Al parecer, la idea del incendio de la guitarra rondaba la cabeza de Hendrix con insistencia desde hacía un tiempo, en una suerte de acto místico, sensorial y contestatario, muy propio de la era Acuario y el movimiento hippie. Unos meses antes, en marzo del 67, en London Astoria, intentó incendiarla y se llevó unas buenas quemaduras como resultado. Al parecer para junio había perfeccionado su acto, y el domingo 18 los asistentes al Monterey Pop Festival pudieron disfrutar no solo de un Jimi en estado de gracia sino de uno de los pasajes más icónicos de la época dorada del rock (inmortalizado, para suerte de nuestras generaciones, en las fotografías de Jim Marshall y en las imágenes del documental Monterey Pop).
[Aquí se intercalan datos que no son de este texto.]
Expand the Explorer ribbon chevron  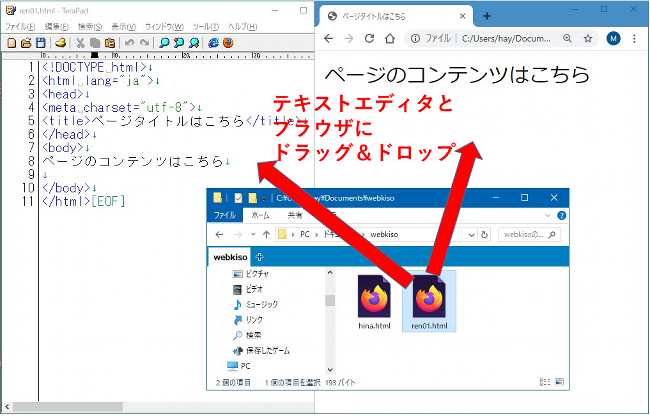pyautogui.click(x=546, y=215)
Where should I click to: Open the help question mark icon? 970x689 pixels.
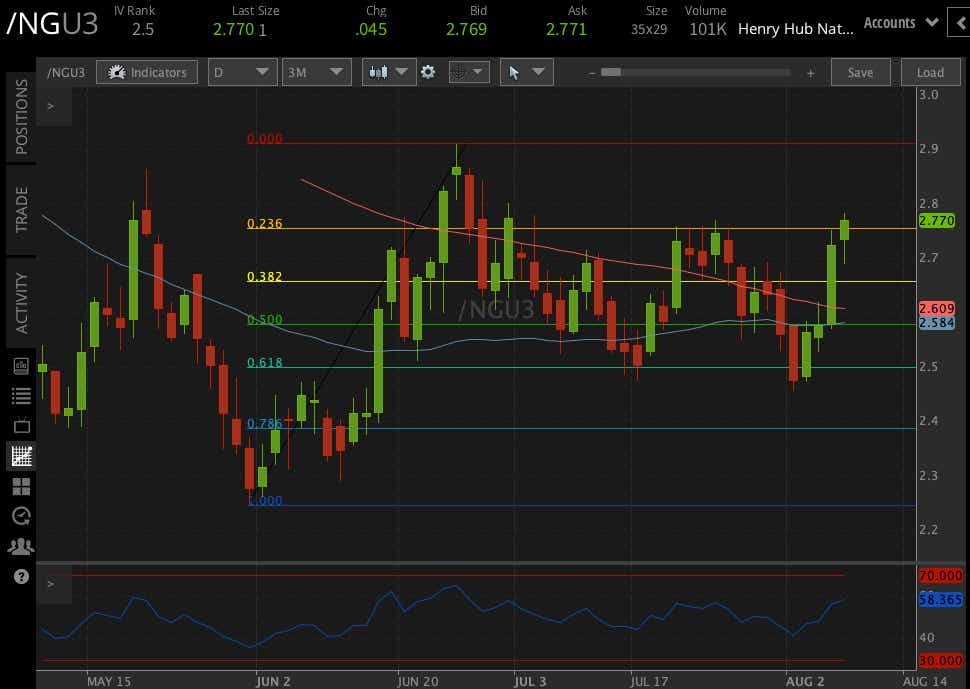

De esa escena, que habré visto una decena de veces, me encantan varias cosas. El ritual, por supuesto, en especial el momento en que Jimi monta la guitarra, o mejor dicho, tiene sexo, lasciva y poderosamente, con ella. Lo otro es el rostro de la muchacha que aparece en el minuto 1:56, esa mezcla de terror, fascinación y sorpresa ante un acto inexplicable y seductor, como si volviéramos a los tiempos tribales en los que la liturgia, el misterio y el fuego devorando la oscuridad controlaban la vida de hombres y mujeres.